Du côté d’Interparfums, on se défend pourtant de tout licenciement abusif et on nie toute responsabilité dans le mal-être dont Frédéric Desnard se dit victime. « Pendant les quatre années dont il parle, il n’a jamais évoqué un quelconque ennui », assure Jean-Philippe Benissan, l’avocat de l’entreprise. Au contraire, ajoute-t-il, c’est de « burn-out » qu’il a commencé à se plaindre en octobre 2014 à la justice, donc d’une surcharge de travail. Par ailleurs, « s’il n’avait rien eu à faire pendant quatre ans, pourquoi l’entreprise l’aurait-elle gardé ? » interroge-t-il.

Diffamation

En décembre 2015, les deux parties s’étaient déjà retrouvées au tribunal. Poursuivi pour diffamation non publique en raison d’un mail envoyé à une journaliste, Frédéric Desnard avait été condamné à payer 1.000 euros.
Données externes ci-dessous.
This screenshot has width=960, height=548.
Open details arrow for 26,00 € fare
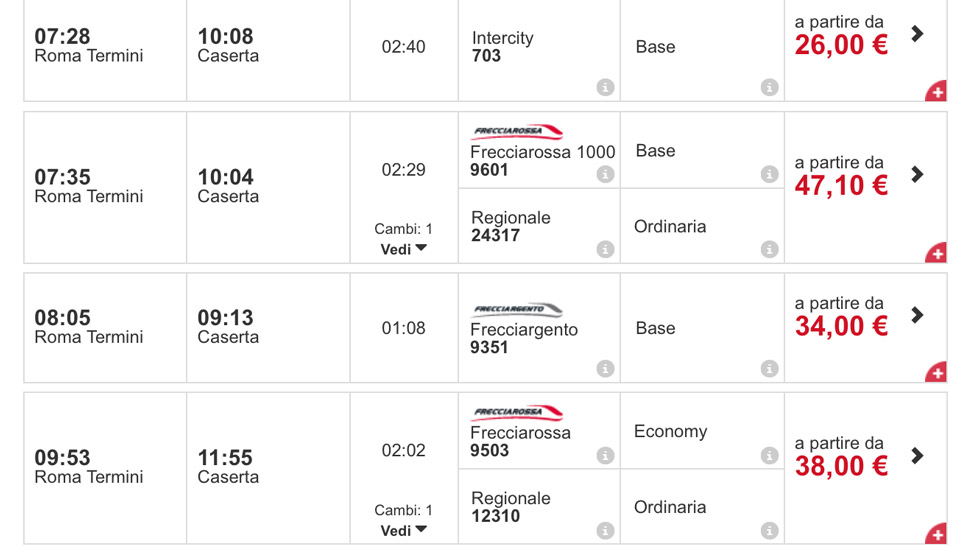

La justice avait alors estimé que ses propos avaient été « inspirés par le ressentiment et l’animosité personnelle », « mettaient en cause l’honorabilité de la société Interparfums » et que l’accusation « selon laquelle l’employeur aurait ruiné sa santé » n’était pas « prouvée ».

Pour cette deuxième manche, Frédéric Desnard arrive avec un dossier plus épais. Il réclame notamment le paiement de l’indemnité compensatoire de préavis (8.500 euros), de ses congés payés (805 euros), des dommages-intérêts pour harcèlement moral (150.000 euros) et pour nullité du licenciement (200.000 euros).